• The problem:
Pull every line with "agent" from the data below and copy it.

• Information supplied:
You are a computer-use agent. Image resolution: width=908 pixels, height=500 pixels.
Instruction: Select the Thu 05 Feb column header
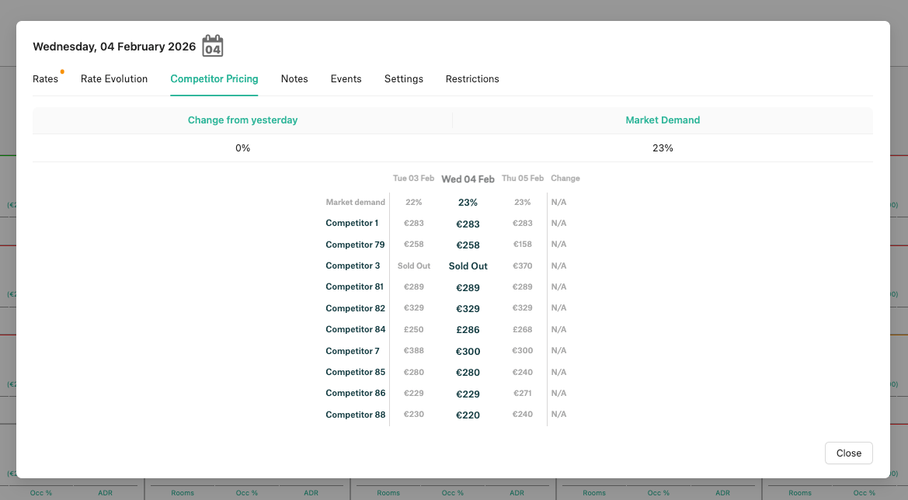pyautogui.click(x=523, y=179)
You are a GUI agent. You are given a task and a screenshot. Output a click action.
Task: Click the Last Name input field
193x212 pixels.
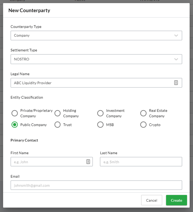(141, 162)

==

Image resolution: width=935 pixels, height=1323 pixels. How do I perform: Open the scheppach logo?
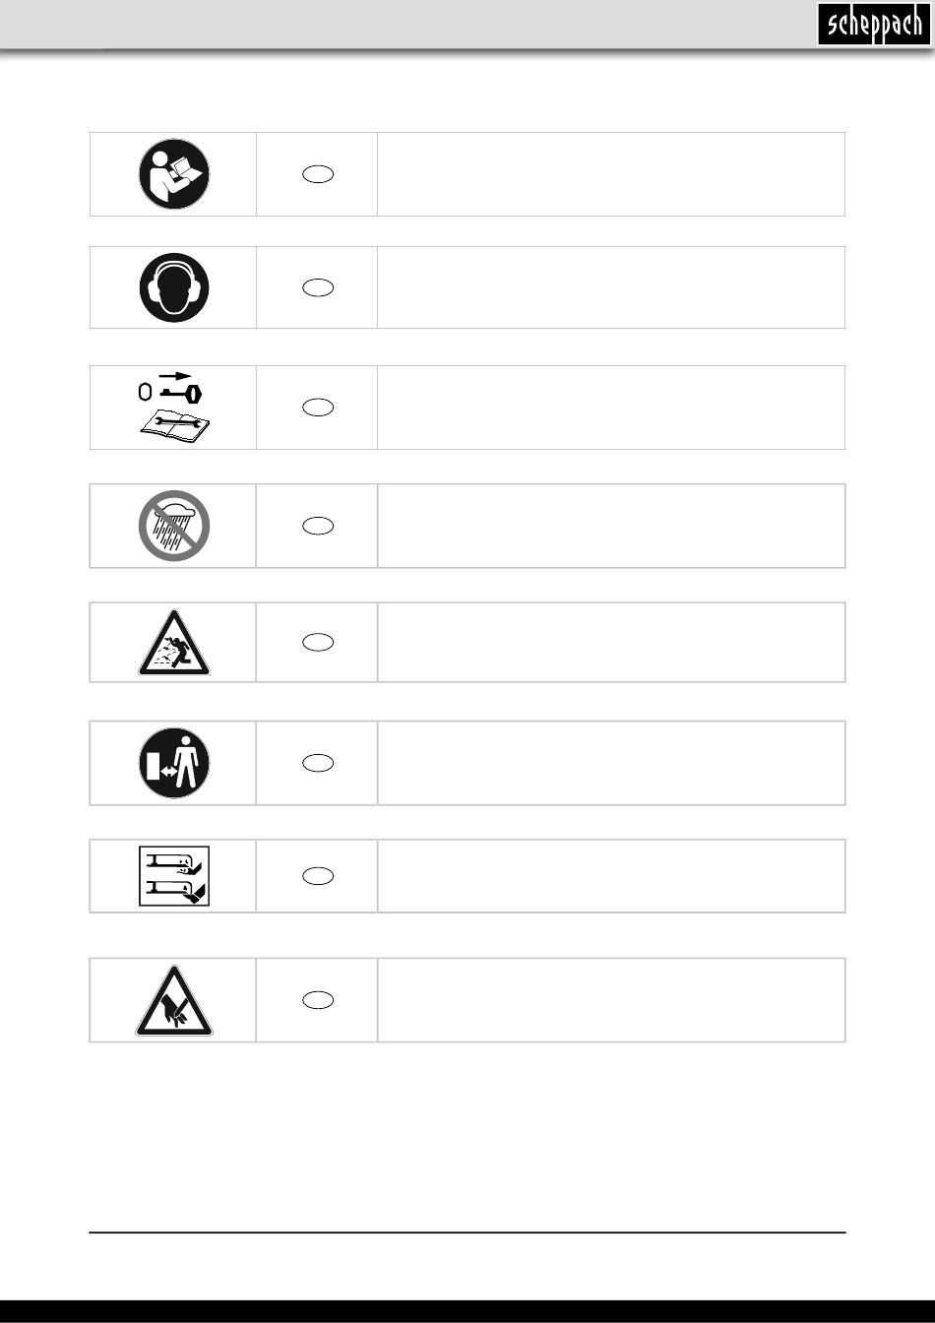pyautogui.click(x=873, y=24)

• Output for this task:
You are a computer-use agent. Image resolution: width=908 pixels, height=500 pixels.
You are a GUI agent. You are given a task and a screenshot. Output a click action.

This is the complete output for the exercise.